La Quinta Inn in tacoma. 10-5 
pdxreptileexpo.com for more info


----------



## Yvonne G (Mar 7, 2010)

Seattle Metro Reptile Expo
La Quinta
1425 E. 27th St. Tacoma, WA 98421
Saturday - March 13, 2010


----------



## tortoisenerd (Mar 7, 2010)

Anyone planning to go? My husband and I are! We enjoyed the Northwest Captive Breeders Expo back in October. $6/person (there is a $1 off coupon here: http://pdxreptileexpo.com/htm/coupons.html) plus the money for gas is kinda pricey since I'm not allowed to get a tort and don't need any supplies, but it is so much fun. Maybe I'll even find the person who sold the awesome edible flowers for so cheap. I want to find out if they sell them besides at shows if by chance they live near me. According to the website this one is all captive bred too, which makes me happy. This is from 10am-5pm.


----------



## reptylefreek (Mar 7, 2010)

Thanks for the help posting about this Expo... wasn't sure what to right. I am definetly going and if I see a baby leopard tort I like I will probably get one. And I'm kinda hoping to see some tarantulas too


----------



## tertansin2 (Mar 13, 2010)

I went it was a pretty good show. They had 3 Burmese Star Tortoise (Geochelone platynota. I think 1 was a month old and the other 2 were a yr. old.


----------



## reptylefreek (Mar 13, 2010)

I saw those... Next to the only two Leopards in the entire show. I was a little disappointed... That place was so packed you could barely get next to a table. Are Burm Stars really a thousand dollars a peice or was that for all three? I was for sure I was going home with a baby leopard since the like main pic on the website was a clutch of baby leopards. Well I hope for a bigger venue next year.


----------



## tortoisenerd (Mar 14, 2010)

Also disappointed. Spent more time waiting in line (got there exactly at 10am) then we did walking around the show! Not much to see if you are only into torts. I was hoping to find edible flowers like the last NWCBE, but no luck. Didn't spend any money besides the admission fee (didn't feel like I got my money's worth). I did however take some photos. Most came out horribly due to the crowds and my photo abilities. 

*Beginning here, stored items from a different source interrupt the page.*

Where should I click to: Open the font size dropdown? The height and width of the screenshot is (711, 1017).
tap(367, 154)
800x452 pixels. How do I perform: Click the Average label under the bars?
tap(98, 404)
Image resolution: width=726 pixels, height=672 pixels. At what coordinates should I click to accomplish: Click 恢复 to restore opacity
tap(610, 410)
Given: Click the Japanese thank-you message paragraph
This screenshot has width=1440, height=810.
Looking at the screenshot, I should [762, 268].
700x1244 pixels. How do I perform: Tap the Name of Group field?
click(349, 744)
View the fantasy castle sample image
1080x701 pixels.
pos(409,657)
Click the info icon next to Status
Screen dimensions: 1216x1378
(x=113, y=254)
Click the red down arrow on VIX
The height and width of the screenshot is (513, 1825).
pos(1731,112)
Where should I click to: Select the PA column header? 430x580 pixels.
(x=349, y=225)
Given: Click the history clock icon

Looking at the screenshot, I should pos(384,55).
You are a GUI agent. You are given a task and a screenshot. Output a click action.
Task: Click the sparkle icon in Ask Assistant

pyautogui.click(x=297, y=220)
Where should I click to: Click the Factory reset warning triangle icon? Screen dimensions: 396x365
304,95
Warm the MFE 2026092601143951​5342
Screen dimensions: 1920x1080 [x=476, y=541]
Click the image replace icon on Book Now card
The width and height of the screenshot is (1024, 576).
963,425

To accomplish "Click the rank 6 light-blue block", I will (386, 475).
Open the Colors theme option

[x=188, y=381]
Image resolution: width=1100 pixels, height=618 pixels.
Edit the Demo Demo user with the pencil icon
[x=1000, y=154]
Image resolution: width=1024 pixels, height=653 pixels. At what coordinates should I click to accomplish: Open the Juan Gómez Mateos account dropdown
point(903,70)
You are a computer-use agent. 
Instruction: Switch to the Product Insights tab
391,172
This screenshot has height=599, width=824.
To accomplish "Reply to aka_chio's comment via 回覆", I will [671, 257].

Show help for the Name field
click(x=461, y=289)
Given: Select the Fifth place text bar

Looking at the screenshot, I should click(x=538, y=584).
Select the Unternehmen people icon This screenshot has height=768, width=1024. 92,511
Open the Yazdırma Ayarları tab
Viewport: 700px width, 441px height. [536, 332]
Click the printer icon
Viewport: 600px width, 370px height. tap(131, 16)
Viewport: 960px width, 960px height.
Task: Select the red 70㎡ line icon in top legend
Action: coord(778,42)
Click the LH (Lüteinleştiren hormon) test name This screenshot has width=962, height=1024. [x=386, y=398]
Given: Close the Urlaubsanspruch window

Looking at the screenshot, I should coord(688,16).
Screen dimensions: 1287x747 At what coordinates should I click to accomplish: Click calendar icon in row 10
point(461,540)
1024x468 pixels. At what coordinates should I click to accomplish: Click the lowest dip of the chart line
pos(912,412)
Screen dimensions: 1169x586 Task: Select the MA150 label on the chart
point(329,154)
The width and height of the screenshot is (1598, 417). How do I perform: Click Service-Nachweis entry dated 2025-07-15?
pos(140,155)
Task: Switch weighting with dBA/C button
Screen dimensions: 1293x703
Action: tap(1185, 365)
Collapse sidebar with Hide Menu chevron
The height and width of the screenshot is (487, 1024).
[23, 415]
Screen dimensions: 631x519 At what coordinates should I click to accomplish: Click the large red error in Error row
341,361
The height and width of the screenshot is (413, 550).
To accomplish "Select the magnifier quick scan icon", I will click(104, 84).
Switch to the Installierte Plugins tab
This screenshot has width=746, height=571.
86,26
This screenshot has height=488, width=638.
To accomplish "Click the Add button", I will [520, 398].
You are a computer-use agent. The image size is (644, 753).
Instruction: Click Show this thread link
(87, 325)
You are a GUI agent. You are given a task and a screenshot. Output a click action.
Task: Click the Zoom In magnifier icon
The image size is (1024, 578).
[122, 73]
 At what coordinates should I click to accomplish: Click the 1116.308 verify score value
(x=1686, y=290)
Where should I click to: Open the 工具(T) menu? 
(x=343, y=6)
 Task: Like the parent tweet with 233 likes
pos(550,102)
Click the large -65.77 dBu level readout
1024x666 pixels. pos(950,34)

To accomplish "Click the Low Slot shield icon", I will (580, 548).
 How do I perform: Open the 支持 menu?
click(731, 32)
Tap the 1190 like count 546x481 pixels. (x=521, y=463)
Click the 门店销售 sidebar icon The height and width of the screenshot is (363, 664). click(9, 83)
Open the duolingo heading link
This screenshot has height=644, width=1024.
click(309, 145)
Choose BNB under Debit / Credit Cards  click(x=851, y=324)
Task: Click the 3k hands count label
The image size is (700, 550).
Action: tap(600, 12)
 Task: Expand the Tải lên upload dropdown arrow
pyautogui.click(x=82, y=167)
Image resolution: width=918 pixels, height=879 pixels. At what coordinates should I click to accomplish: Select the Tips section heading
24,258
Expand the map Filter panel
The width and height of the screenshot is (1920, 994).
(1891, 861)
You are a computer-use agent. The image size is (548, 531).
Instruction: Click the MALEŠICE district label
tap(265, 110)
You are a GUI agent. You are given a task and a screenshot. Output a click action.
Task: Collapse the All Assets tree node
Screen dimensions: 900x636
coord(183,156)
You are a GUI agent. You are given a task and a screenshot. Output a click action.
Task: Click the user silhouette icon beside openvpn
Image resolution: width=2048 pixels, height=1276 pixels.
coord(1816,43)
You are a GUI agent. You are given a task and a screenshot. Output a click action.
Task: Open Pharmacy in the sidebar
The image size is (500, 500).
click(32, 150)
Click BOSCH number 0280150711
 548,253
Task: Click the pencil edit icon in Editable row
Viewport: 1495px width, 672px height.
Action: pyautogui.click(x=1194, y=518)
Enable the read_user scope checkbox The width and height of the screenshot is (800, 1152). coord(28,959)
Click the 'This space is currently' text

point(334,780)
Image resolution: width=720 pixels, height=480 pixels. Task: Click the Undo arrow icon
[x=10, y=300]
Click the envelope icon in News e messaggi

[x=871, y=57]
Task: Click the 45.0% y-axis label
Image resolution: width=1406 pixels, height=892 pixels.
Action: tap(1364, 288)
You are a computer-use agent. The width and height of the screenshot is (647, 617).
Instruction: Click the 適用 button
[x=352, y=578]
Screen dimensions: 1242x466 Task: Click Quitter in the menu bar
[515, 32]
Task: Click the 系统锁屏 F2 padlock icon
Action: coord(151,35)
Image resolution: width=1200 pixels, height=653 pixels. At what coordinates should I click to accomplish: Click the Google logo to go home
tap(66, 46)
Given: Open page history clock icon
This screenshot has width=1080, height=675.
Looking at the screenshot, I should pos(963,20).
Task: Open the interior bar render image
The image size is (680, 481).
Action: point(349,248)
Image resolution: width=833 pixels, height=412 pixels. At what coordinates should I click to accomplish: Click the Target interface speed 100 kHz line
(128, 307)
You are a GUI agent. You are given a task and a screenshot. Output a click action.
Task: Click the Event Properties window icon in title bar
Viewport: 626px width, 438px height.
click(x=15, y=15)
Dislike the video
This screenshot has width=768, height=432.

Saw the following (going off what the signs said): Leopard, Burmese Star, Asian Black Mountain Tortoise, Indian Star, Marginated, Black Mountain Tortoise, Map Turtle, and some type of Cooter (photo was too out of focus to post). Looking forward to the October 16&17 Captive Breeders Show in Puyallup (we went last year as our first tort show and liked it) and the June 19&20 Emerald City Reptile Expo in the Lake City area of Seattle. No link for the NWCBE yet but I have one for the Emerald City one' I am particularly excited for this one because supposedly they will have speakers.

http://emeraldcityreptileexpo.com/


----------



## Maggie Cummings (Mar 14, 2010)

I was excited about going the first year I moved here...drove 400 miles was seriously disappointed. I asked for my money back, that year they had 2 Sulcata one big one and a baby for sale, said then I wouldn't ever go back...saw more white mice then anything else. I did get a big half log for $10 tho


----------



## Yvonne G (Mar 14, 2010)

$400 for a Manouria hatchling???? I'm seriously underpriced. Guess I'll have to up my price (if I get any fertile eggs, that is!)


----------



## reptylefreek (Mar 14, 2010)

Are Burm Stars really 1000 for a hatchling or was that for all three. That lady selling the Leopards and Mt. torts. was not too friendly to me. I was standing there for 10 min. waiting to ask her a couple questions. She was interested in me until a guy next to me had questions she couldn't answer and I did. Then she wouldn't talk to me after that. I think I'm gonna drive to the Willsonville show in august. Hey MAGGIE, is this show worth driving three hours to, or have you not been? I think its hosted by the same group.


----------



## Maggie Cummings (Mar 14, 2010)

The Wilsonville show is alright. There's a lot of people, too many for me, but I've gone three times and there were tortoises and stuff for tortoise people to look at. I will go again if someone will remind me when it's time...but I'm not sure it's worth a 3 hour drive. For me it's about an hour maybe 45 minutes if the cops are stopped eating donuts somewhere...


----------



## reptylefreek (Mar 14, 2010)

Good to know Maggie... If I remember I'll write a thing in here. Oh and up here (WASHINGTON) cops are too good for donuts. They like to gather around starbucks. They travel from different counties just to meet up at my neighborhood starbucks. Definetly slows traffic... lol


----------



## spikethebest (Mar 15, 2010)

sorry the show was such a disappointment. maybe try to hit up the southern california shows. i promise they are much bigger, more torts, and people ALWAYS have huge numbers of leopard hatchlings for sale. make a weekend vacation out of it.


----------



## Floof (Mar 15, 2010)

Sorry the expo was so disappointing to you all, but I think it turned out great. (Then again, I was looking at a lot more than just turtles and tortoises! )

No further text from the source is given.